The IOC has said the results of the tests Khelif and Lin previously took are unreliable. Even so, its seems Bach, sadly, is too in thrall to gender ideology to notice. But Sebastian Coe, already on early manoeuvres to succeed the German as president, is different. As leader of World Athletics, he has made it his priority to defend the integrity of the women’s category. He knew he could not risk a repeat of Rio 2016, where three runners with differences in sexual development (DSD) knocked biological females off the podium in the women’s 800 metres. As such he decided last year to establish a policy where DSD athletes could only enter women’s events if they had substantially reduced their testosterone.

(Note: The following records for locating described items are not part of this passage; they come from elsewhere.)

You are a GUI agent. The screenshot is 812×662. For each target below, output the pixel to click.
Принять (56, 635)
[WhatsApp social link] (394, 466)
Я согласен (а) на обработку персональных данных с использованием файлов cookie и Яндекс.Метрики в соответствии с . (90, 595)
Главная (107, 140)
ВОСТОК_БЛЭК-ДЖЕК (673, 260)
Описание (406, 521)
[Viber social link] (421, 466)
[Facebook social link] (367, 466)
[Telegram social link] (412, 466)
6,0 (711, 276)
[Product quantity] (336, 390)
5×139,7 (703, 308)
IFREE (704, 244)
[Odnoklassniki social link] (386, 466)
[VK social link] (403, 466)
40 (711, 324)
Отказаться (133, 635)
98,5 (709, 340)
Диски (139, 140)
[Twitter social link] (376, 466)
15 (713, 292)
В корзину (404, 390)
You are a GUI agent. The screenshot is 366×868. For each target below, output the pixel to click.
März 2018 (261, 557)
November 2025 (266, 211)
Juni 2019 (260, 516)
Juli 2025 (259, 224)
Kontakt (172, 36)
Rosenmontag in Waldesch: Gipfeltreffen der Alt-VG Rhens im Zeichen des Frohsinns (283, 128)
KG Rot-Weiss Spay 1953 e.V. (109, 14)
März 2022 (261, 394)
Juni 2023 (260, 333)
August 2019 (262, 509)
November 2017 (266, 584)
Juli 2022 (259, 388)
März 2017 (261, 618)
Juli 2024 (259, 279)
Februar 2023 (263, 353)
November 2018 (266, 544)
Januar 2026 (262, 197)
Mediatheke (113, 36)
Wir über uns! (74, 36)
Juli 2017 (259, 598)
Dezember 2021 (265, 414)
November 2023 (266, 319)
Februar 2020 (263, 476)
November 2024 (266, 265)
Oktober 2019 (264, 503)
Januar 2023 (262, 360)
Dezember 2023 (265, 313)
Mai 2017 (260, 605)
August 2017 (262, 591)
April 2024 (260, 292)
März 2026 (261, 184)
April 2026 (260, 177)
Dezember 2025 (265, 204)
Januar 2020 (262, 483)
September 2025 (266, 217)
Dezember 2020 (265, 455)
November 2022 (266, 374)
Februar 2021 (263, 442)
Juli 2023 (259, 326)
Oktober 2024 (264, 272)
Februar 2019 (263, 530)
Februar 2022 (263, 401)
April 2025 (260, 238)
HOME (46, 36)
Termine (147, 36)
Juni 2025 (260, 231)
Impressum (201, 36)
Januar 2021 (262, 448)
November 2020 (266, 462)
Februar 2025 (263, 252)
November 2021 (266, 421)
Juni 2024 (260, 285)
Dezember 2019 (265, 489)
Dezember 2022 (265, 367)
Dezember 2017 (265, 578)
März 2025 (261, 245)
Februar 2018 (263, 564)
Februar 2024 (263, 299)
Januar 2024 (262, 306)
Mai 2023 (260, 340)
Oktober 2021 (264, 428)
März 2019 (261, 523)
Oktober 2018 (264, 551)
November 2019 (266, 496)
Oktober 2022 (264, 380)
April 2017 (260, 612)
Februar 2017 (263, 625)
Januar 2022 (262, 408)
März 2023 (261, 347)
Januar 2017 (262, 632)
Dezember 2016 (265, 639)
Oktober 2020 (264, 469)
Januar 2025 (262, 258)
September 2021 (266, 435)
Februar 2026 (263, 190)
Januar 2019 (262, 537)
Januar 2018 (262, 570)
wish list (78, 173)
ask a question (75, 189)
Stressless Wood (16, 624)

The policy is not perfect, given the myriad studies illustrating that testosterone suppression can never truly eliminate male advantage. But it is leagues better than anything the IOC has created through its genuflection to lobbyists who believe that all you need to be a woman is to show an ‘F’ on your passport. Coe, at the very least, conveys the impression that he cares about women having a level playing field. “I have daughters, how do you think I feel about this?” he said during these Olympics, describing the binfire engulfing boxing. If you did not delineate the clearest boundaries between male and female competition, “no woman” he argued, “would ever win a sporting event again”.
He gave a similarly robust reply when I asked him here if he regarded the boxing maelstrom as a failure of IOC leadership. “You have to have a clear policy,” Coe said. “If you don’t, you get into difficult territory. And I think that’s what we’ve witnessed here. This isn’t just a ‘nice to have’. You have to put a flagpole in the ground. You’re never going to satisfy everybody. I always try, where possible, to couch my own language as if it were a member of my family being discussed.
“But I am elected to deliver a mandate, and part of that is to be absolutely unambiguous about women’s sport. For me, this is a really important issue. The reality is very simple: I have a responsibility to preserve the female category, and I will go on doing that until a successor decides otherwise or the science alters.”
Coe prepared to pursue justice
Where Coe can be distinguished from Bach is in the fact that he is not afraid of a temporary loss of popularity in order to pursue a just cause. He understood that if the central tenets of biology could not be upheld in athletics, often called the “mother of all sports” for the sheer simplicity of seeing who can run fastest and jump highest, then he was abrogating his duty of care.
This idea appears not even to have occurred to Bach, so preoccupied with trying to shore up his power base that he appears to have acquiesced to patently flawed schools of thought. Like Avery Brundage, who clung on to the presidency for 20 years, and Juan Antonio Samaranch, who did so for 21, he has gone on for far too long. Coe will doubtless face a crowded field of rivals if he decides to run. But after the IOC’s pitiful negligence on a fundamental issue, he is the only candidate who can restore some crucial common sense.